→ Activity:
Retype exactly the lines from the one that contains "Expand the sidebar with the chevron arrow" through the final line of the material below, and add nothing else.

→ Provided information:
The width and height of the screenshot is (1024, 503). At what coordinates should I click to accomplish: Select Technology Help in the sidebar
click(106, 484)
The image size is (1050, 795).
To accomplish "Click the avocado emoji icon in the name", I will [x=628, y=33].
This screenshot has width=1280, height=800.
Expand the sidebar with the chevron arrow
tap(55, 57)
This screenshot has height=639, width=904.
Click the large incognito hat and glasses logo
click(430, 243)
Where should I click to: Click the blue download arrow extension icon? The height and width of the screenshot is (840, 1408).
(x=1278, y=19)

→ Response to the task:
Expand the sidebar with the chevron arrow
tap(55, 57)
This screenshot has height=639, width=904.
Click the large incognito hat and glasses logo
click(430, 243)
Where should I click to: Click the blue download arrow extension icon? The height and width of the screenshot is (840, 1408).
(x=1278, y=19)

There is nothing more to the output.